Collected data:

___

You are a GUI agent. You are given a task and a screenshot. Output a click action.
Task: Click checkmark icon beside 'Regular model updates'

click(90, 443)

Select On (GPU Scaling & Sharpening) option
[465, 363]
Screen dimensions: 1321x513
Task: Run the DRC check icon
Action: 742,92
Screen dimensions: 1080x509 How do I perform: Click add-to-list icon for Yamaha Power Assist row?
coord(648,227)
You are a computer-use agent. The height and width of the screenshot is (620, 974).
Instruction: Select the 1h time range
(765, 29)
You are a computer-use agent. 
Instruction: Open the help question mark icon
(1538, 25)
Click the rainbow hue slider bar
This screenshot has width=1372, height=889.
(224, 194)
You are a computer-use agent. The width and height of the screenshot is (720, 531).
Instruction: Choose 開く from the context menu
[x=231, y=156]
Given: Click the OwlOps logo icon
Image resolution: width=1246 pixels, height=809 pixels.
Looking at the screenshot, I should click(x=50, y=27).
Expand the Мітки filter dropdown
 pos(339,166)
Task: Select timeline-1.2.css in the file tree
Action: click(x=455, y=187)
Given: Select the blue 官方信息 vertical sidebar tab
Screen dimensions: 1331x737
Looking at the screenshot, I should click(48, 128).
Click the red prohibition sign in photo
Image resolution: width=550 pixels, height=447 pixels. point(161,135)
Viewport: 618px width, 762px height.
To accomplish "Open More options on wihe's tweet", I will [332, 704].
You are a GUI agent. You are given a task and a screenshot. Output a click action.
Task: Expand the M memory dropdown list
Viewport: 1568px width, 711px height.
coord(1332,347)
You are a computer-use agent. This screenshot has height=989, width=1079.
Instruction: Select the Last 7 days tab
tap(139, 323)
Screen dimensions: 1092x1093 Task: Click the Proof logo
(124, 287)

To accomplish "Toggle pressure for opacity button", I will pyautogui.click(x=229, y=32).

___

PROBLEM - Tell how many lines of the data above hold the string "accomplish". Give only the number.

EXERCISE OUTPUT - 2